Um mit dieser Ehrung zu beginnen, müssen wir zurück ins Jahr 2016 gehen. Damals nämlich untersuchte Prof. Dr. Elizabeth Prommer, Direktorin des Instituts für Medienforschung an der Uni Rostock, erstmals, wie es um die Geschlechtergerechtigkeit im deutschen Fernsehen bestellt ist. Das 2017 vorgestellte Ergebnis war niederschmetternd und sorgte für eine breite Debatte in der Branche - und tatsächlich verbesserte sich in den Jahren danach einiges.

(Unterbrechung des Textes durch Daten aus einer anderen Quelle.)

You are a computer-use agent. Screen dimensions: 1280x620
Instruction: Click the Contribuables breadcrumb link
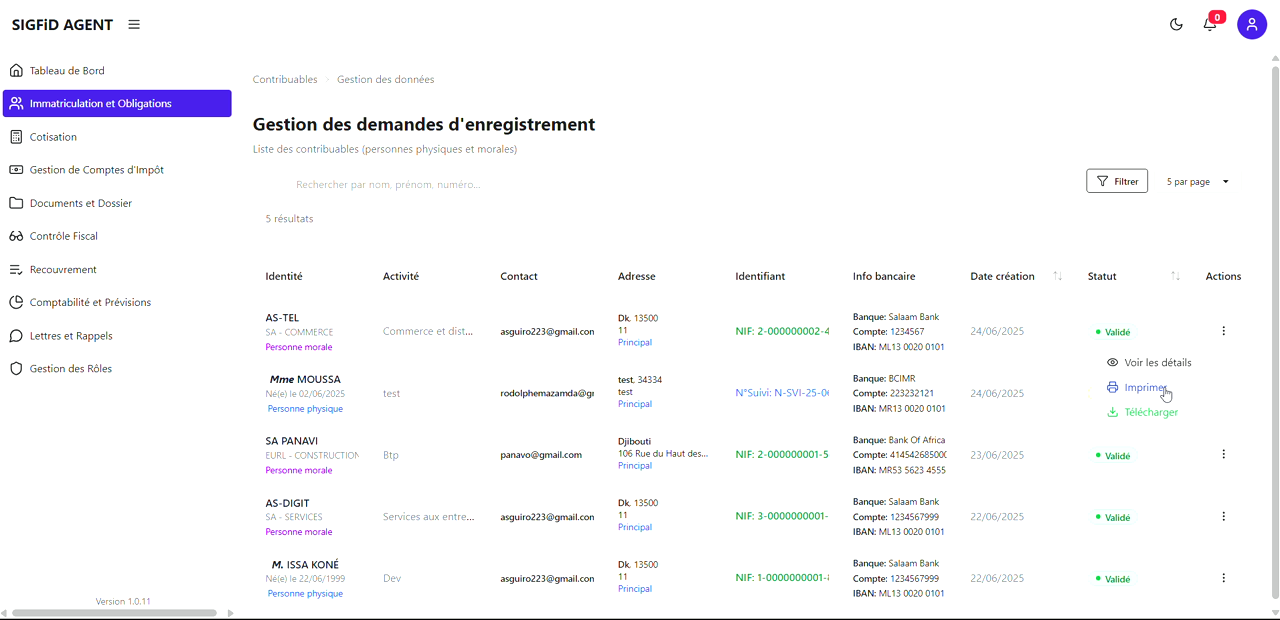pyautogui.click(x=285, y=80)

Viele Unternehmen, von Sendern bis hin zu Produktionsfirmen, haben sich das Thema Vielfalt auf die Fahnen geschrieben. Doch manchmal ist es eben gut, wenn man ein gutes Gefühl noch einmal auf seinen Wahrheitsgehalt abklopft. Und deshalb startete Prommer im vergangenen Jahr eine weitere Untersuchung - und legte sie sogar noch größer an. Es ging nicht mehr nur um die Anzahl von Frauen auf dem Bildschirm, sondern auch um die Sichtbarkeit von behinderten Menschen sowie die Vielfalt anhand weiterer Kriterien (sexuelle Orientierung, ethnische Herkunft).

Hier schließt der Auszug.